__Action item__
Please copy every line from the following entries in which the word "field" appears.

(Collected data)
%%

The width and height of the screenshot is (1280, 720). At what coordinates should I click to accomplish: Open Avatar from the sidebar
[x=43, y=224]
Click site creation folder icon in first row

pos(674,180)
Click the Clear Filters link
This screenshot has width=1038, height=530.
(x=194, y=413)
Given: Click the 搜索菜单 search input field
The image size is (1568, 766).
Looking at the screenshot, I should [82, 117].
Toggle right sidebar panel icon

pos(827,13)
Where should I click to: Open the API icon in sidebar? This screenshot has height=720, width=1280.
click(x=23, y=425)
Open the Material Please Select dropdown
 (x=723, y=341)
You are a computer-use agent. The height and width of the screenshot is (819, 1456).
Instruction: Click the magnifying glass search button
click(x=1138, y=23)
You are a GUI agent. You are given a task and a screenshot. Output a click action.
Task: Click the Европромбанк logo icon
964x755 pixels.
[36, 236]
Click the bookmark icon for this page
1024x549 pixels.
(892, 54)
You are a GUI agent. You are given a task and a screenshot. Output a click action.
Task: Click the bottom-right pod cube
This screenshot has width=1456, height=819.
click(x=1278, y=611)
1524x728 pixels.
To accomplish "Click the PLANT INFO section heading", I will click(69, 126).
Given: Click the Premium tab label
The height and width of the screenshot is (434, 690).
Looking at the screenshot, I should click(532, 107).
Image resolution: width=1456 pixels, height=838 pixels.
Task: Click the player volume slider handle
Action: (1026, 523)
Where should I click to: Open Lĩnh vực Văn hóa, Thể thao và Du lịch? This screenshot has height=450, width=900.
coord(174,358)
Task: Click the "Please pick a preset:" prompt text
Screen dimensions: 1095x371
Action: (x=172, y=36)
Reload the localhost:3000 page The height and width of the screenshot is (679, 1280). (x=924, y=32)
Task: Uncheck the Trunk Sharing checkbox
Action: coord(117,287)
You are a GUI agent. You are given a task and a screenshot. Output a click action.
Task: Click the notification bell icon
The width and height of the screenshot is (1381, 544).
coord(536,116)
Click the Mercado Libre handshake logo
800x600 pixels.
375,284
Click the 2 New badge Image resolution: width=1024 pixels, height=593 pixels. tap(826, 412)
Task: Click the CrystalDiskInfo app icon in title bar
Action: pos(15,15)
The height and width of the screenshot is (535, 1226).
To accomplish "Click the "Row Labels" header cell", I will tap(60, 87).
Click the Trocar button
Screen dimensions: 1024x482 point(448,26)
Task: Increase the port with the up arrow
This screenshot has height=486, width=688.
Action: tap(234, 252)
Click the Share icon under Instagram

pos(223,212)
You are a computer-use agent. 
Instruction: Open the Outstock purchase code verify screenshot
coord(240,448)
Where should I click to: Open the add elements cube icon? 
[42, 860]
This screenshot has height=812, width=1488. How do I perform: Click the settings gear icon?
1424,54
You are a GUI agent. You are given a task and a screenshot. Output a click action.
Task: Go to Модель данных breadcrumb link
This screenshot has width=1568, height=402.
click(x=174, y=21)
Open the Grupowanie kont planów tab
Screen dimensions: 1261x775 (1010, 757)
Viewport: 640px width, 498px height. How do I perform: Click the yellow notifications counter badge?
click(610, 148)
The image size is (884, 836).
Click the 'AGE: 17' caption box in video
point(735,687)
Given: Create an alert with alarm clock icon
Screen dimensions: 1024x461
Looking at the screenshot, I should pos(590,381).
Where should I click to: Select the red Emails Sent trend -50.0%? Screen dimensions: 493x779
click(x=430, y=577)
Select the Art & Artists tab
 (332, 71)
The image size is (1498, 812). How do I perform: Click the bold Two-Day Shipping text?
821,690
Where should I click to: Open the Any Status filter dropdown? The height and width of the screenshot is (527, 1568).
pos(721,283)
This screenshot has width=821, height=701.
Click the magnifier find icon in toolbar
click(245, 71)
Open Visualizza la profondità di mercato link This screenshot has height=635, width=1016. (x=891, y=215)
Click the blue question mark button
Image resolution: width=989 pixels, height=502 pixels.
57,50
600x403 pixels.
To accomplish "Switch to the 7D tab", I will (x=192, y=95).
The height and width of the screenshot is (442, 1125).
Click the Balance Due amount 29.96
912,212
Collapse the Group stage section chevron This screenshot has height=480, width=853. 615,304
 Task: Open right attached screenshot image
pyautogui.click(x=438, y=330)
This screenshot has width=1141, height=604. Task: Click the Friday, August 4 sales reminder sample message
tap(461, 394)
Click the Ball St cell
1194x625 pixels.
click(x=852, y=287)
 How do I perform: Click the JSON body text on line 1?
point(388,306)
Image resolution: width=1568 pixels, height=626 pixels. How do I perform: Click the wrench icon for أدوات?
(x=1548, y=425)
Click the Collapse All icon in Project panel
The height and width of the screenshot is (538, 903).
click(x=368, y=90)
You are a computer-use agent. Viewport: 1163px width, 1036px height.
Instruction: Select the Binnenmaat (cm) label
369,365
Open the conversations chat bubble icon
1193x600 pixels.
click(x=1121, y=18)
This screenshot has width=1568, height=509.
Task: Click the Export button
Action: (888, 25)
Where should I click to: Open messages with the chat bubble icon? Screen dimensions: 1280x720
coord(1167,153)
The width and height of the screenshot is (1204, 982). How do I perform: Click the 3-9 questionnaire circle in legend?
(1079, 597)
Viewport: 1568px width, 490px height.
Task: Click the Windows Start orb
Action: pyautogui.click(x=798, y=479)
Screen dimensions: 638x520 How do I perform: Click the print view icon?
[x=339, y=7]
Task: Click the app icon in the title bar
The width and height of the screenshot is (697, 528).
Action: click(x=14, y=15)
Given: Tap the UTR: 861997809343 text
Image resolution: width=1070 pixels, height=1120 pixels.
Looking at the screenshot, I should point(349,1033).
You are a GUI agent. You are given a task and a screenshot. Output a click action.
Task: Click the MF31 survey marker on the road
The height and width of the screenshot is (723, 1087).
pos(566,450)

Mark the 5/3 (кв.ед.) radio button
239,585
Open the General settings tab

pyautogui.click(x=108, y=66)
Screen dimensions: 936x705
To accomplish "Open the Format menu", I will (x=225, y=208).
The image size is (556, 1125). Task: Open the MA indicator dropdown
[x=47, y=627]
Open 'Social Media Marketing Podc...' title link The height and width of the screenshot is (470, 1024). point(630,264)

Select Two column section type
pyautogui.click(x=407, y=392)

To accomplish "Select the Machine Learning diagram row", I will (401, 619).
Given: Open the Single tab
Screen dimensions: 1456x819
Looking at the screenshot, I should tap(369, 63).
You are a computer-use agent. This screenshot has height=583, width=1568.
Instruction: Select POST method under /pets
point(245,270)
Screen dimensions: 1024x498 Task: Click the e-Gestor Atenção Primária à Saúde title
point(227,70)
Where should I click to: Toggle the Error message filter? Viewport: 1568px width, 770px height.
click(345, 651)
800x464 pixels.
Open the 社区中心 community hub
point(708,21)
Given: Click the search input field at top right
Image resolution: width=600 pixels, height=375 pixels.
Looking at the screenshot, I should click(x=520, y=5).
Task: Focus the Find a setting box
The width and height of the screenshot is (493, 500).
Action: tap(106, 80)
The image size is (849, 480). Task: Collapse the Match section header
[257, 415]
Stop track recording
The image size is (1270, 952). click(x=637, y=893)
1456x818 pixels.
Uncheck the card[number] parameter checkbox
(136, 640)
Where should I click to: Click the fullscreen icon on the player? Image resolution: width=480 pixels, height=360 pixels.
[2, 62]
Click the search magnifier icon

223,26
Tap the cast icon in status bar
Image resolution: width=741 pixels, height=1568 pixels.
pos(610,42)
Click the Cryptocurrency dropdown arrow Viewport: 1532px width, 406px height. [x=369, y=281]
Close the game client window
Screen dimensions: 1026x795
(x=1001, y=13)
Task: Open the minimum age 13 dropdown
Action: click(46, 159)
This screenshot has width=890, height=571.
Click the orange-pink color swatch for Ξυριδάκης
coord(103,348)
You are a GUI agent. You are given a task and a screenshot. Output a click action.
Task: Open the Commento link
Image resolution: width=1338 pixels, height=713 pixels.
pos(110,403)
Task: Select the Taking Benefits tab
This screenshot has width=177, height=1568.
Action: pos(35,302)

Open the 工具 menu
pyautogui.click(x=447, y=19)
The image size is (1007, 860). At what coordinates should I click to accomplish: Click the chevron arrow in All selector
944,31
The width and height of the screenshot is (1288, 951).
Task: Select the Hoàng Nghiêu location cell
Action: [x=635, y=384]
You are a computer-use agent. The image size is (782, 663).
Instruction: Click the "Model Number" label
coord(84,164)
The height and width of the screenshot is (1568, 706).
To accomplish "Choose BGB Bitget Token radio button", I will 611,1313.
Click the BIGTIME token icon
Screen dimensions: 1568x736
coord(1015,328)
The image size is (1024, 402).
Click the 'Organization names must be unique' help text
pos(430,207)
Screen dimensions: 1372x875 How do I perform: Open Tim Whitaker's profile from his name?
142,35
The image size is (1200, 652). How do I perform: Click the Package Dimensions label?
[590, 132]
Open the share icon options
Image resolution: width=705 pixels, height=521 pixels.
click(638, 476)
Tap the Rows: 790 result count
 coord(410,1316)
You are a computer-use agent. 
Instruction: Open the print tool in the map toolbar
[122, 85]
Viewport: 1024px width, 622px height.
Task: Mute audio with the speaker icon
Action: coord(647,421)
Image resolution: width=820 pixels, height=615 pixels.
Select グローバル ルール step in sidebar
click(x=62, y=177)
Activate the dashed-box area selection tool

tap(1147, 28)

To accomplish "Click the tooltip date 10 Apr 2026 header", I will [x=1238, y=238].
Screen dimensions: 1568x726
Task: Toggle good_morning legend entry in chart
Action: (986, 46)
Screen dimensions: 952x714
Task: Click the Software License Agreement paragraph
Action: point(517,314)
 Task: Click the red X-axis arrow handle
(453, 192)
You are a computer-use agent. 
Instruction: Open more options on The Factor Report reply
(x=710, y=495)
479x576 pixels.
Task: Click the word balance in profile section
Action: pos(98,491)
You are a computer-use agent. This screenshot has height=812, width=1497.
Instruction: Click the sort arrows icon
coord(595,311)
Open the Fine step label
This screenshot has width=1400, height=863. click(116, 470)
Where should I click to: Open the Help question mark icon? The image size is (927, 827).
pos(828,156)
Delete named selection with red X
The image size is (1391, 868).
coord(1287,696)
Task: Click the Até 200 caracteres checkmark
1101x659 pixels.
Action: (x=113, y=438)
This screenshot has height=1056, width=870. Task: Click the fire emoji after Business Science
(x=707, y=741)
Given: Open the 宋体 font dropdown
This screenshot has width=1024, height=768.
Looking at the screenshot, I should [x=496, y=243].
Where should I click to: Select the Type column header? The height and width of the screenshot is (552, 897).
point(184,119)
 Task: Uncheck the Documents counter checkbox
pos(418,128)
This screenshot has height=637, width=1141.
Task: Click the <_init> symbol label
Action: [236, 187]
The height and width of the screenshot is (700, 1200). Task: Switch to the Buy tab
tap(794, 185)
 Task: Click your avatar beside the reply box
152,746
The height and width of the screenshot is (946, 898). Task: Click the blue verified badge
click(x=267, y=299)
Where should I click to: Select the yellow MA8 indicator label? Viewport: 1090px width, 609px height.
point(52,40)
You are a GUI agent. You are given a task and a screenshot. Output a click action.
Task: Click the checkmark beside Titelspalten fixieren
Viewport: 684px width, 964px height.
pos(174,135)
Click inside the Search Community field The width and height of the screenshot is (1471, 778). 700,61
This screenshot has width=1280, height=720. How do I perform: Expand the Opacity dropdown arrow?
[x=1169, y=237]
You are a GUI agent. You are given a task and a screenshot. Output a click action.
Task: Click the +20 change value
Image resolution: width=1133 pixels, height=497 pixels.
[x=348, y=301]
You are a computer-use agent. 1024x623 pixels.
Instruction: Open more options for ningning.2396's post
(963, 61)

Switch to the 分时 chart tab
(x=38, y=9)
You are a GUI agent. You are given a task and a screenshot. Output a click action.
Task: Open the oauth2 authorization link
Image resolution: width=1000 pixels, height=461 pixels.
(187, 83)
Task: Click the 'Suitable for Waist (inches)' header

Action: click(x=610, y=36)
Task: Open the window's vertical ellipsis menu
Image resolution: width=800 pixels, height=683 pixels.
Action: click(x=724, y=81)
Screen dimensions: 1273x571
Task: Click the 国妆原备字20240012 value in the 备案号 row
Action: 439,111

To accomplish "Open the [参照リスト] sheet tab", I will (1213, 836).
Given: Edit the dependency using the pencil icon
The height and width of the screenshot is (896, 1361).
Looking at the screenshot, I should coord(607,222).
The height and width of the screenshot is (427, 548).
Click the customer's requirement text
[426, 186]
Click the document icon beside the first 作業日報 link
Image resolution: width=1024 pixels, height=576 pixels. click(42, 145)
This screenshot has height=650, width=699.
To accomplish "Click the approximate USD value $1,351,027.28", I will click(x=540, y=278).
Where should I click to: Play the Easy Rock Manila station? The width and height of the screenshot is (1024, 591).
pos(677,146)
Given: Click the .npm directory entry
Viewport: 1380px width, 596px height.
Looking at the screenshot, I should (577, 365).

%%

__Output for this exercise__
Given: Click the 搜索菜单 search input field
Given: Click the search input field at top right
Click inside the Search Community field The width and height of the screenshot is (1471, 778). 700,61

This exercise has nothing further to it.